Cultural News 2019 February Issue

Japan-born Hayahiko Takase, architect by profession and a cultural treasure within the Japanese American community in Los Angeles, passed away on Dec. 27, 2018 at White Memorial Hospital in Boyle Heights, Los Angeles. He was 88 years old.

Takase was the conceptual architect for the Terasaki Budokan Project in Little Tokyo.

Born in Tokyo in 1930, Takase graduated from Tokyo University in 1953. In an interview with the Little Tokyo Historical Society in 2010, Takase explained why he became an architect:

“Pearl Harbor had happened and I was in the 6th grade. In 1942, there was an air raid on Tokyo and I saw a 2 engine black plane flying low. Since I really liked airplanes, I had memorized all the military planes from all over the world. I was sure it was a B25. When I told the teacher and my friends this, no one believed me.” – Young Takase witnessed the first bombing raids over Tokyo.

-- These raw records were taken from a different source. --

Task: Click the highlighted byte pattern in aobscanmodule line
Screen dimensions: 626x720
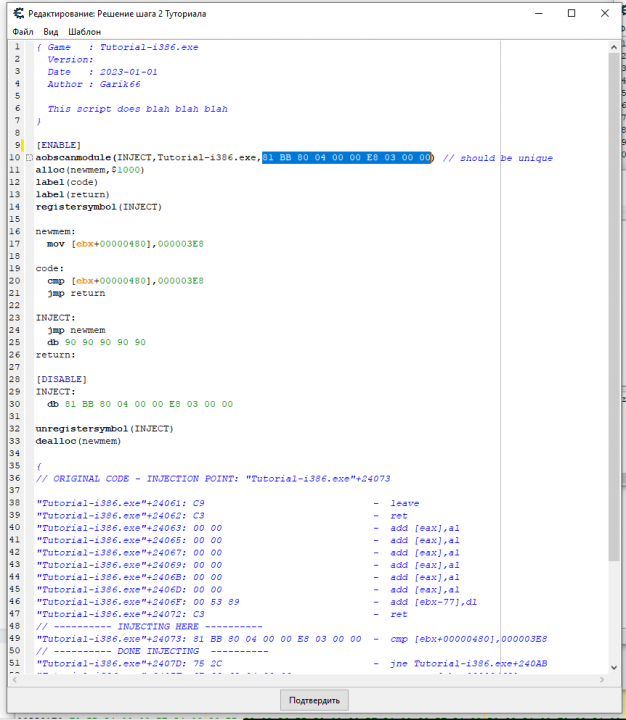Action: click(346, 158)
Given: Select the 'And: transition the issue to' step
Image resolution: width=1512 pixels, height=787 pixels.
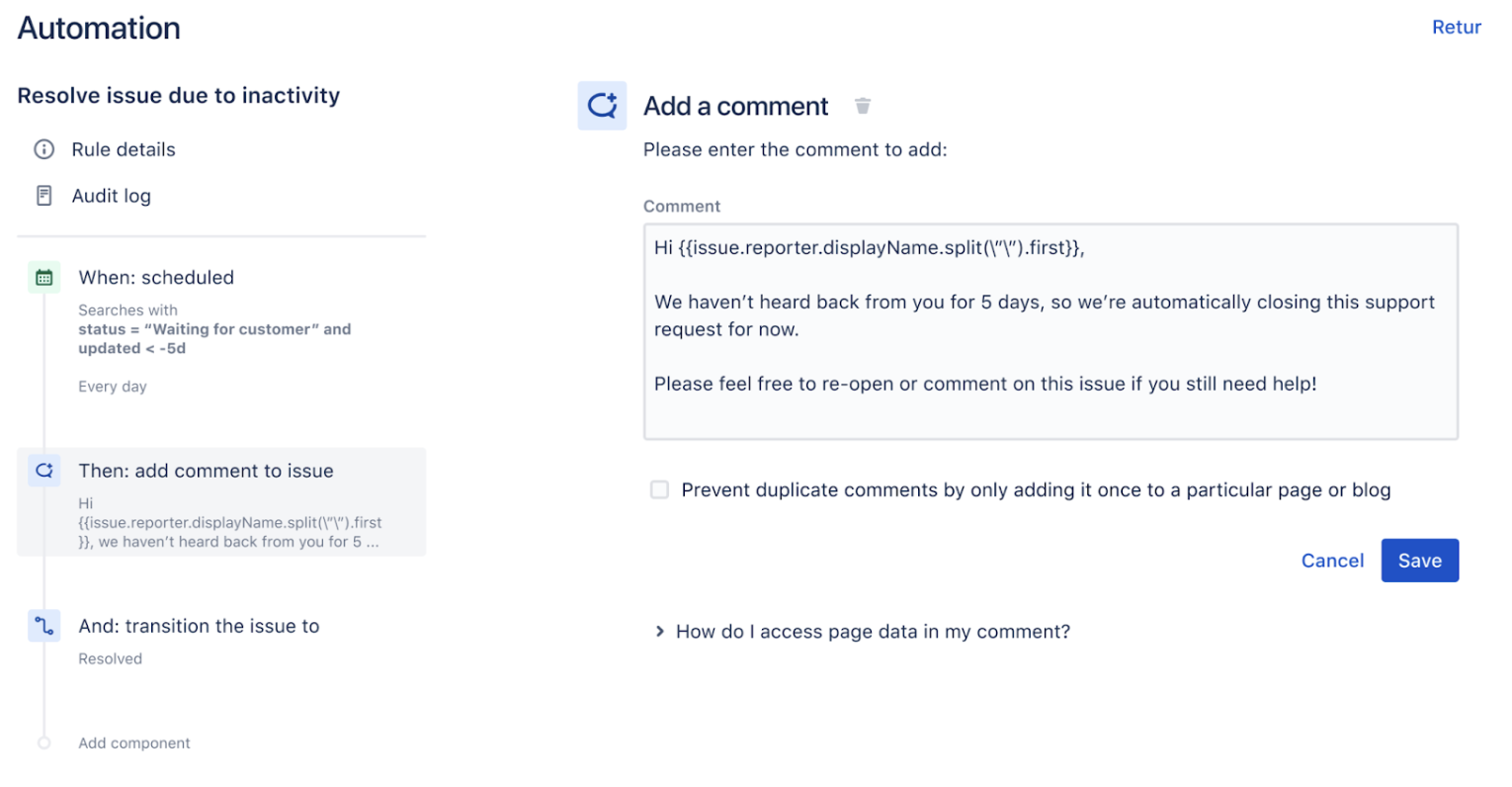Looking at the screenshot, I should pos(199,626).
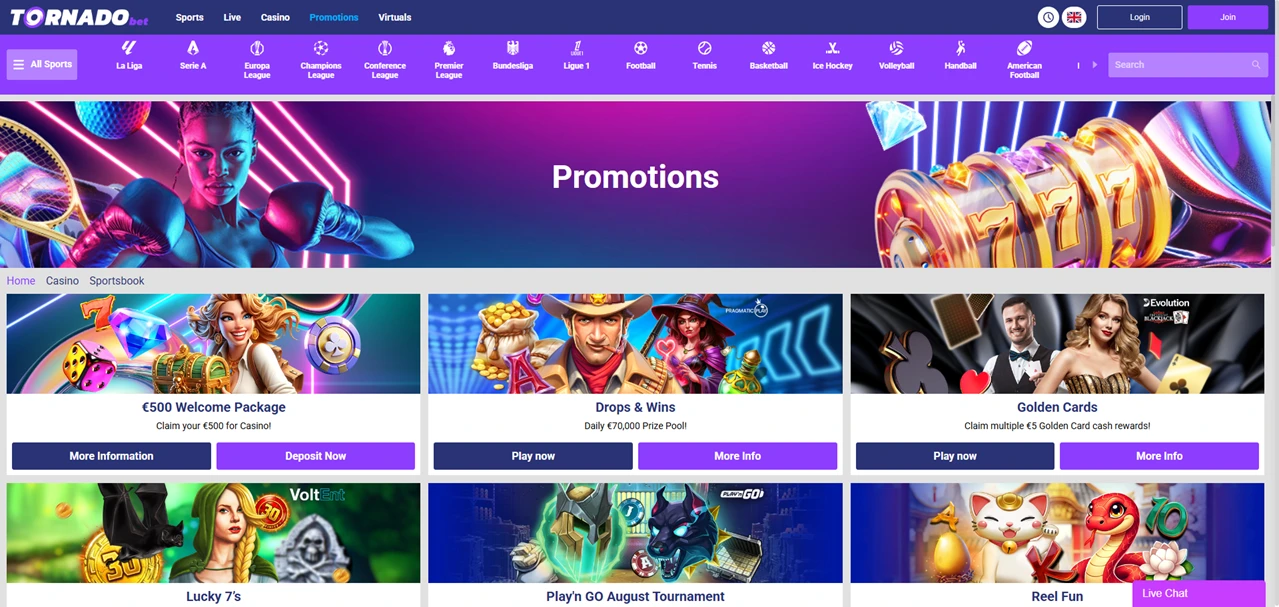Open the Golden Cards promotion banner image
Screen dimensions: 1279x607
pos(1057,344)
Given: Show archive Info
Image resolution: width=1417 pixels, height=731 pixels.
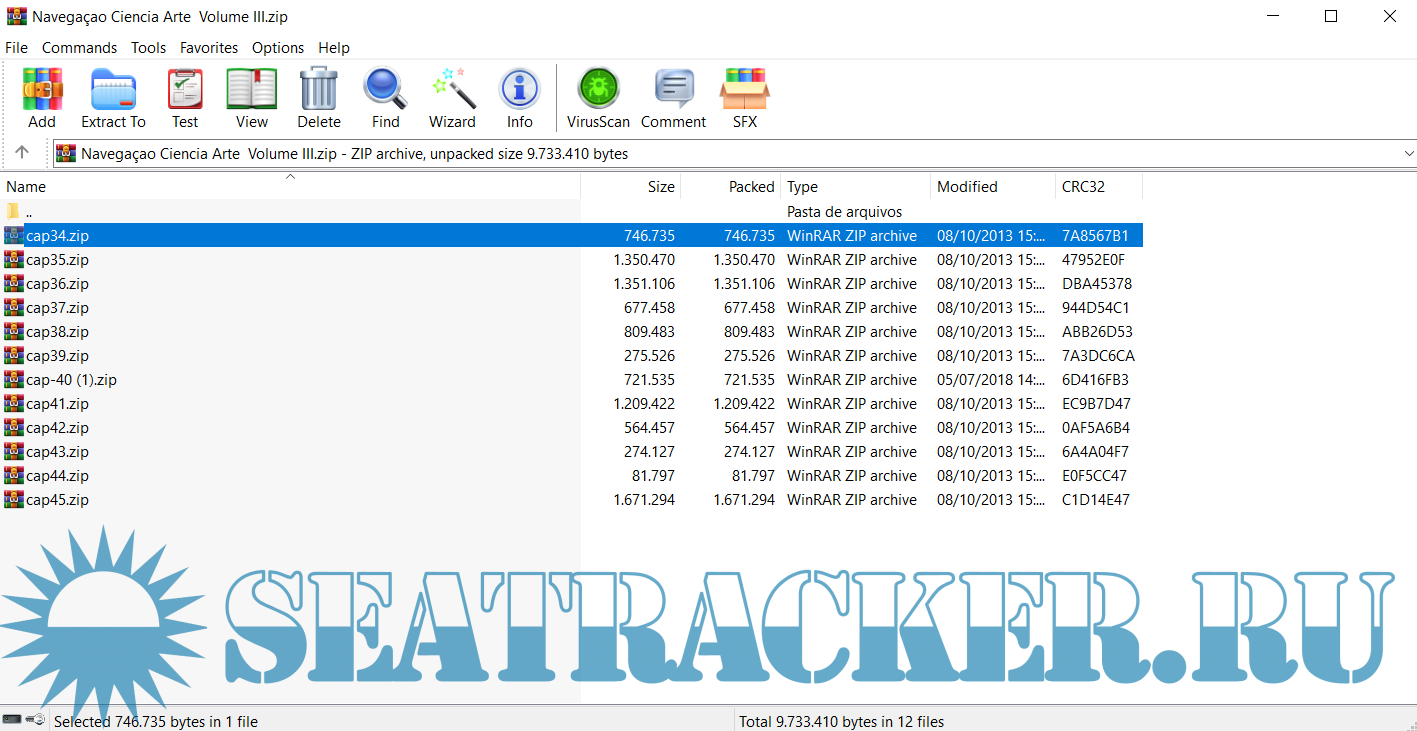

“It was when I was in the third grade of Junior High School that I decided I wanted to be an aeronautical engineer. By then, no university had that department because Occupation Army Commander General Douglas MacArthur had stopped all studies of this major. So the problem for me, and my friends that liked making model airplanes, was what major to choose.

“Interestingly, we all picked architecture for our major. We were not so much interested in the mechanics of airplanes, but we liked the beautiful shape of the plane.  And so, architecture was a mixture of art and engineering.”

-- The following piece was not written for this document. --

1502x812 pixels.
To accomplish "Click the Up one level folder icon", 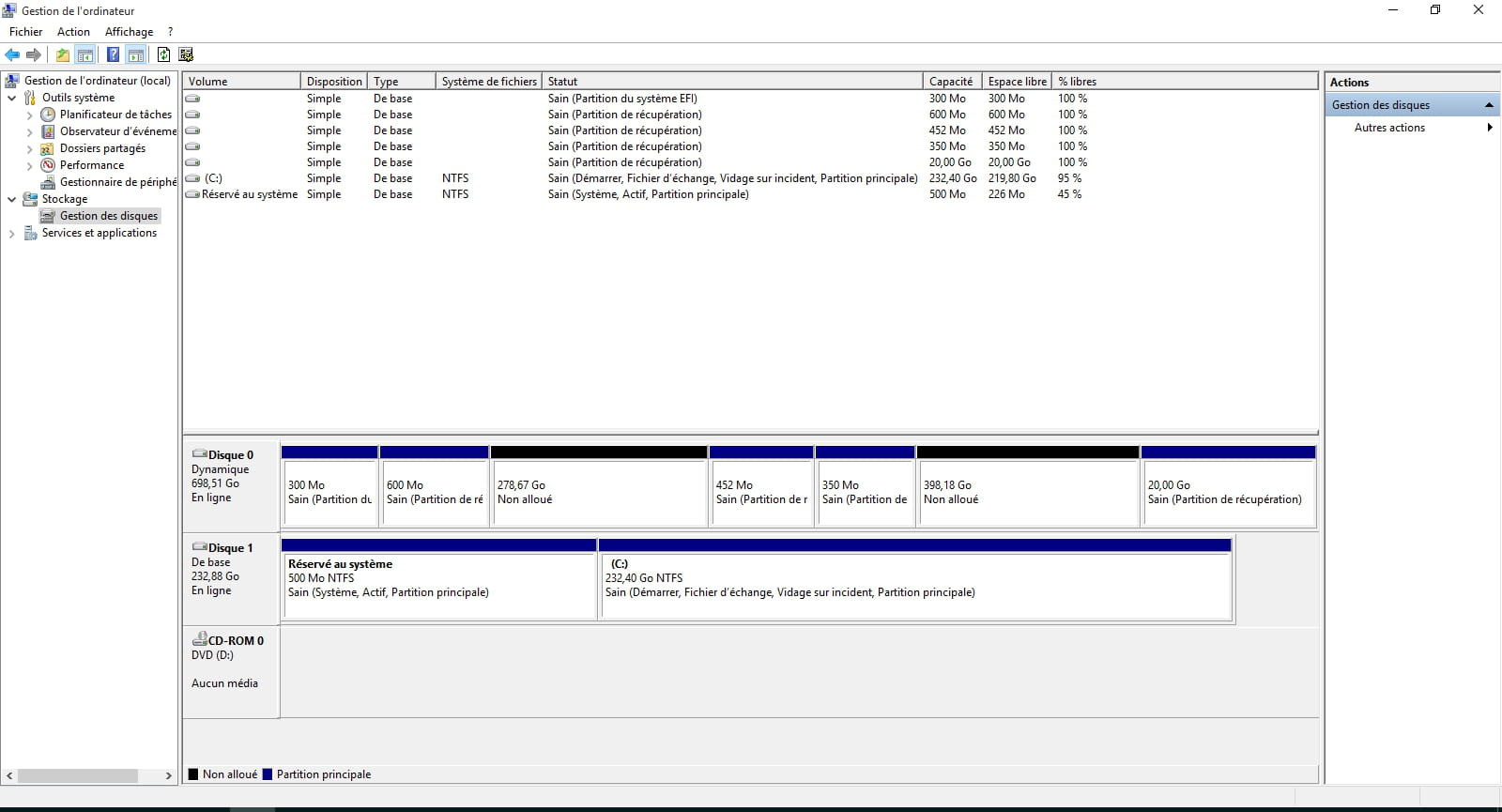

Takase went on to study architecture in the Engineering Department at Tokyo University, receiving his degree in 1953.

While in Graduate School he was asked by one of his professors to assist and accompany him to Brazil to work on the Japanese Pavilion at the first World’s Fair after WWII.

He left Japan with a stop in several of the major U.S. cities, where they looked at new architecture, before arriving in Sao Paolo. Then, after a short trip to Europe on the way back to Japan, he lucked to work at architect Minoru Yamazaki’s office in Detroit.

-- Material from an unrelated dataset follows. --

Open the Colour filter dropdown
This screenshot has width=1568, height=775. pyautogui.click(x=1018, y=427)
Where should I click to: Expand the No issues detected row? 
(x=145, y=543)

Minoru Yamasaki was the architect for many very famous buildings, probably the most famous was the New York Trade Center twin towers which were destroyed by the 911 attack in 2001.

Takase ended up working and studying in the U.S. Before he returned to Japan, he received a Masters in Architecture from the Graduate School of Design at Harvard University in 1956.

In 1964, Takase was sent to Los Angeles by the Kajima Corporation in Tokyo to establish Kajima International Inc., and appointed Director of Design for the Little Tokyo Redevelopment Project including the Kajima Building and the New Otani Hotel complex.

He left Kajima International Inc. in 1977 to start his own firm, Takase Associates, Inc.  In his all career, Takase had designed many of the buildings in Little Tokyo, to include: the Kajima Building, Higashi Hongwanji Buddhist Temple, New Otani Hotel and Garden, Little Tokyo Plaza, Sho Tokyo Community Parking and Miyako Hotel.

Other major structures elsewhere were the Riccar Building in Tokyo, Japan, Nissan Motor Headquarters Building in Carson, California and Seiko Instrument Headquarters in Torrance, California.

Takase became the Senior Vice President of Nikken America in 1988, then its President in 1992 until it closed its American branch. He then headed Takase Associates, Inc.

In addition to his architectural work, Takase was one of the original members of the Little Tokyo Community Development Advisory Committee appointed by Mayor Tom Bradley and served as its Vice President, Treasurer and member-at-large.

He was the board of directors of the Japanese Chamber or Commerce of Southern California for many years and has served in various positions, including president in 1999.

In 1993, he organized a campaign to provide voting rights to Japanese living overseas, which won successfully the judgment from the Supreme Court of Japan in 1998.

Takase was also on the board of Nanka Kenjinkai Kyougikai, Aurora Foundation and Keiro Retirement Home. He was the President of Japanese Overseas Voters Network LA, Nanka Todai Kai (Alumni of Tokyo University) and the founding presidents of the Los Angeles Tokyo Kai and the Los Angeles Kimono Club in 1998.

Takase was awarded the Design Honor Award from the Architectural Institute of Japan in 1964, Design Merit Award from the American Institute of Architects in 1975 and the medal, the Order of the Rising Sun, Gold and Silver Rays, by the Japanese government in the fall of 2000.  He as also awarded the Nisei Week Pioneer Award in 2005.

Takase lived at his own designed home in Woodland Hills for long time. And recently he lived at Kei Ai Intermediate Care Home in Boyle Heights. He was survived by wife Sumiko, daughter Maya Takase Kay, and two grandsons.